N. Library quality control
- Dilute the final library 1:10 and 1:5 by volume in molecular biology grade water.
- Load each of these samples on an Agilent Bioanalyzer High Sensitivity DNA chip.
- Representative bioanalyzer traces are shown in Figure 2.
See figure in Figures section.- If the size range is too large (more than 25% of library above 1,000bp) complete a 0.5x right-side SPRI cleanup to adjust the size range. Fragments larger than 1,000bp will alter quantification results but will not cluster on the sequencing flow cell.

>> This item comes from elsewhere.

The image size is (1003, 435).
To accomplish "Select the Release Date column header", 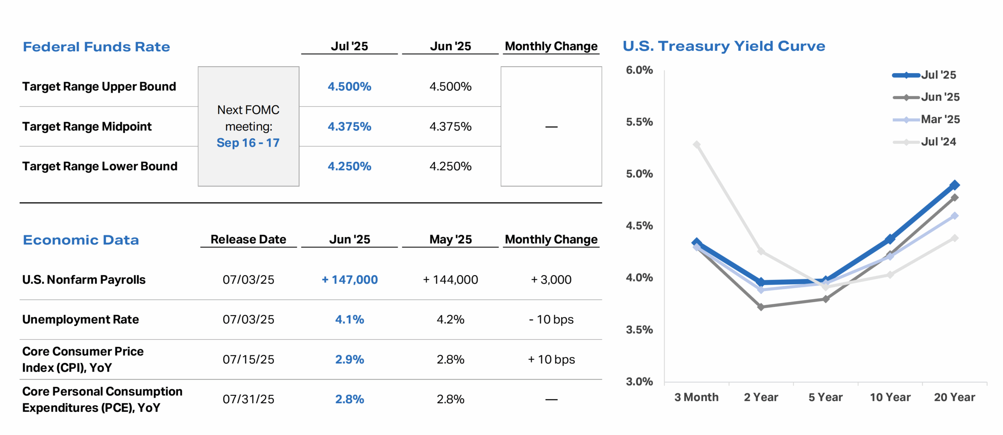I will tap(248, 239).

a. Add 0.5x volume of SPRIselect reagent to the pooled sample, mix well by pipetting up and down.
b. Incubate the reaction mixture for 5 min at RT.
c. Place the reaction plate on a magnetic stand, then pellet the beads for 5 min.

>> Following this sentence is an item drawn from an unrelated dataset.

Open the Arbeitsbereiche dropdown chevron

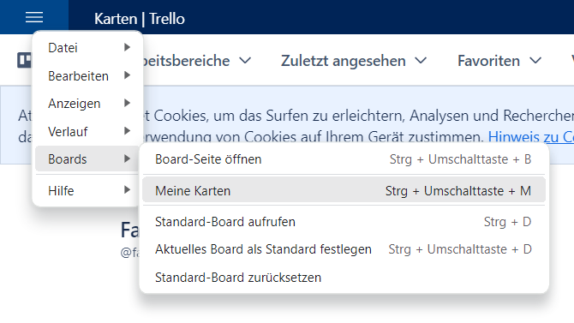click(245, 61)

d. Remove supernatant and transfer into a fresh tube.
e. Add 1.2x volumes of SPRIselect reagent, repeat steps b and c.
f. Wash 2 x 30 sec with 1 mL freshly prepared 85 % ethanol.
g. Let ethanol evaporate for 10-15 min, until beads are dry.
h. Remove the reaction plate from the magnetic stand, then add 1 volume of water, mix up and down by pipetting.
i. Incubate the reaction mixture for 10 min at RT. Place the sample back on the magnetic stand, then pellet the beads for 5 min.
j. Transfer 0.9x volume of water to a new tube.
k. Proceed to desired method of library quantification prior to sequencing.
- If necessary, repeat the 0.7x SPRI from Step M to remove any residual adapter dimer/small fragments from the library.
O. Library Quantification and Sequencing
- Quantify library using preferred method. We recommend either qPCR or Qubit 3.0. Quantification will require optimization for new sequencing platforms.
- Required sequencing depth will depend on library quality and the particular application. 2-3 million reads (150 bp, single-end) per sample is recommended.